The Zero Emissions Ship Technology Association (ZESTAs) has submitted to the IMO the MEPC81/INF.5 paper, which informs policy and industry on the commercial readiness of absolute zero GHG emissions technologies.
According to ZESTAs, MEPC81/INF.5 is a go-to guide for decision makers who want to see, at a glance, all absolute zero greenhouse gas (GHG) marine technologies that are at TRL7 or higher, providing a detailed catalog for shipowners, finance, ports and others “to navigate the fog of complex and conflicting information on their journey to absolute zero”.
The organization also asserts that “this information is crucial to ensuring the committee implements policies that are compatible with the targets set in the Revised GHG Strategy – namely, zero by 2050, 70-80% by 2040 and 30-40% by 2030, relative to 2008 levels”.
The report details all absolute zero GHG technologies that have been built and validated in a marine operational environment globally, based on technology readiness levels (TRLs) and commercial readiness levels (CRLs). Technologies covered in the paper range from harbor trials (TRL7) to mature (CRL11).
Detailed case studies of existing vessels, products and infrastructure demonstrate that the technology is available to drive shipping’s transition to zero emissions by 2050. Technical details are consistently given such as vessel tonnage, propulsion power output, fuel storage size, bunkering rate and charging power, to illustrate the state of each technology.

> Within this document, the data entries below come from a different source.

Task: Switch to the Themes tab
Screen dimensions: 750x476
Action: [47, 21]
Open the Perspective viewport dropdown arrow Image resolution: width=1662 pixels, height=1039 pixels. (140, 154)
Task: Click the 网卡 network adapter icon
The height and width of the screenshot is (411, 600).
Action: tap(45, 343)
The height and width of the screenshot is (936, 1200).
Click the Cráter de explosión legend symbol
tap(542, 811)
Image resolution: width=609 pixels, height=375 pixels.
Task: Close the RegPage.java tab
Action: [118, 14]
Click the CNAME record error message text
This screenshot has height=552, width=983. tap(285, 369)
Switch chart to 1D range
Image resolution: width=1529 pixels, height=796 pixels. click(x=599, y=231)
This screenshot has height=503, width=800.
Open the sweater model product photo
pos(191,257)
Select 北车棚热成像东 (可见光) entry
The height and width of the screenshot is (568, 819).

The paper shows that: a range of absolute zero GHG technologies are operational on a commercial basis, including on absolute-zero GHG ships; the technology required for absolute-zero GHG maritime supply chains is in early adoption; and the definition of standards is ongoing for some technologies and crew training has been established for each to varying degrees.
It also shows that absolute-zero GHG vessels of greater sizes and power can be achieved by combining different commercialized technologies to drive down zero-emission fuel consumption, such as a hydrogen-electric fuel cell system with battery management, wind propulsion and hull air lubrication.